Zakolov y Evtushenko se pusieron a desarrollar la teoría matemática de la descripción del destino de una persona. Makhorov, que ya estaba acostumbrado a esa pasión de ellos de formular todo en lenguaje de ciencias exactas sólo sacudió la cabeza y se acercó a su amigo Bonia. Con Bonia se podría discutir un tema más interesante: como cambiaron las chicas durante el verano.

El vicerrector terminó so discurso emotivo e informó acerca de lo que todos sabían. El primero y el último año empezaban las clases hoy mismo. El segundo año, como siempre, va al koljoz a hacer trabajo voluntario. El tercero participa en labores organizativas en la sala de deportes, la cual, por fin, tiene techo. Los koljozes de la zona son campos de arroz, por lo tanto, los estudiantes de segundo año, como se decía normalmente, iban “al arroz”.

Los muchachos, muchos de los cuales no se vieron durante los dos meses de verano se saludaban, se abrazaban, se empujaban y bromeaban.

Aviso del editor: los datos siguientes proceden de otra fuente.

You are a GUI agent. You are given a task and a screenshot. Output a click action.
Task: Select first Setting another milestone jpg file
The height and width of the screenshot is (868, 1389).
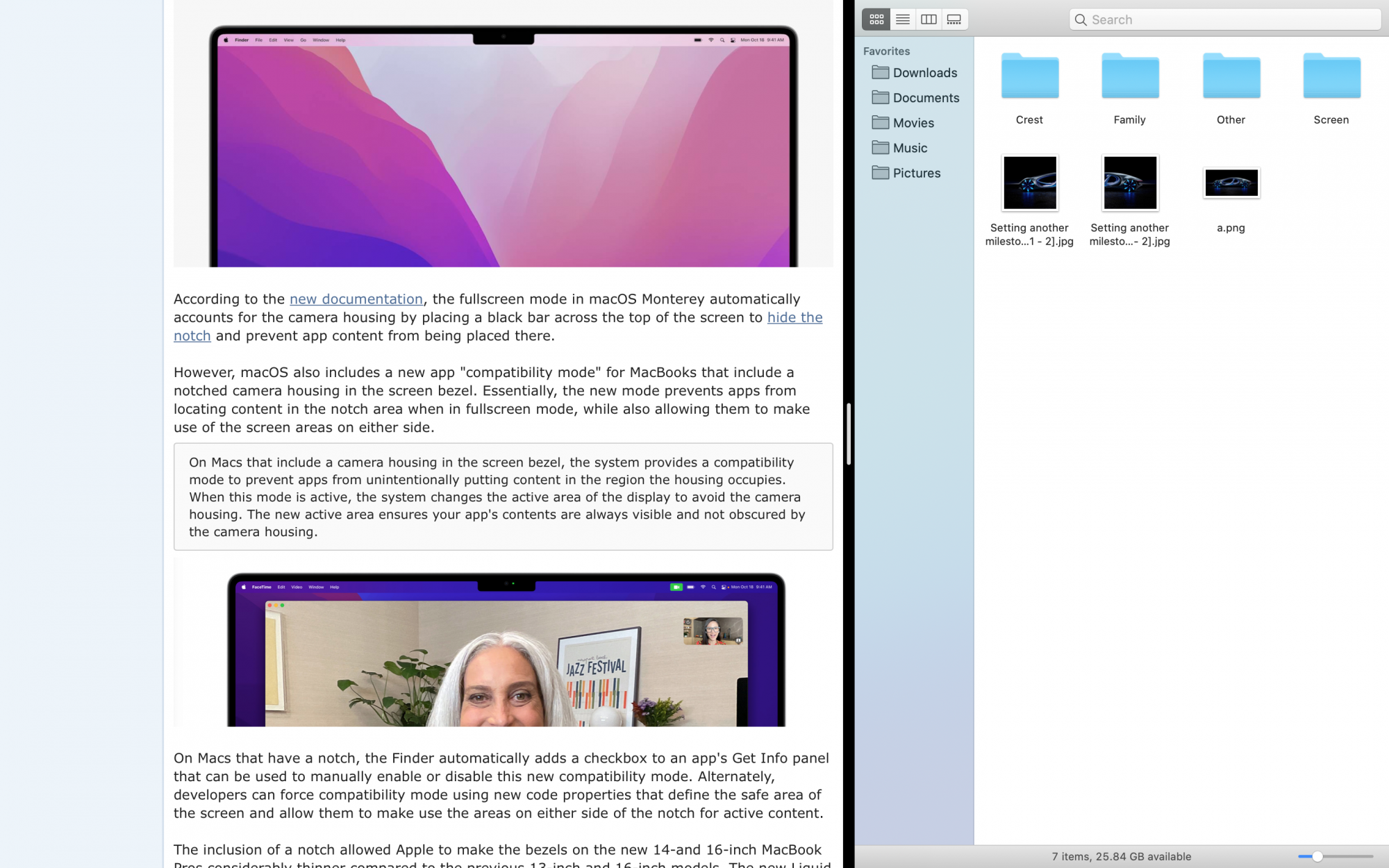[1029, 183]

– Los futuros ingenieros y científicos deben tener tres cosas importantes, – dijo Bonia alegremente – trabajar en un koljoz, en una construcción y en un almacén de verduras y vegetales. Sin esta experiencia el ingeniero soviético resulta incompleto y no puede considerarse un verdadero constructor del comunismo. —

– Como nos han enseñado, – se burló Boris – la intelectualidad es una capa intermedia entre los obreros y los trabajadores del koljoz. En cualquier momento, por orden del partido, nosotros debemos saber despegarnos hacia uno u otro lado y transformarnos en verdaderos trabajadores. —

Tikhon Zakolov y Alexander Evtushenko escucharon eso con aprobación, aunque con una sonrisa triste. Después de las largas vacaciones, ellos preferían regresar al auditorio, escuchar las clases de los profesores, leer los libros y conseguir nuevas metas del intelecto humano. Si hubieran dicho eso en voz alta, se hubieran reído de ellos en su cara. La mayoría de los estudiantes ya estaba dispuesta para el viaje al koljoz, pasar bien el tiempo, parrandear un poco y cuadrarse alguna de las muchachas que estarían lejos de la vista paterna.

Sasha y Tikhon, hasta el último momento, tenían la esperanza de que, este año, por algún milagro, su curso no tuviera que cumplir la tradición soviética de hacer el viaje “a la papa”, “al arroz”, “al algodón”. Pero la vida se mostraba rutinaria, sin alegría y predecible. Para el próximo mes, los parámetros fundamentales de sus vidas eran conocidos.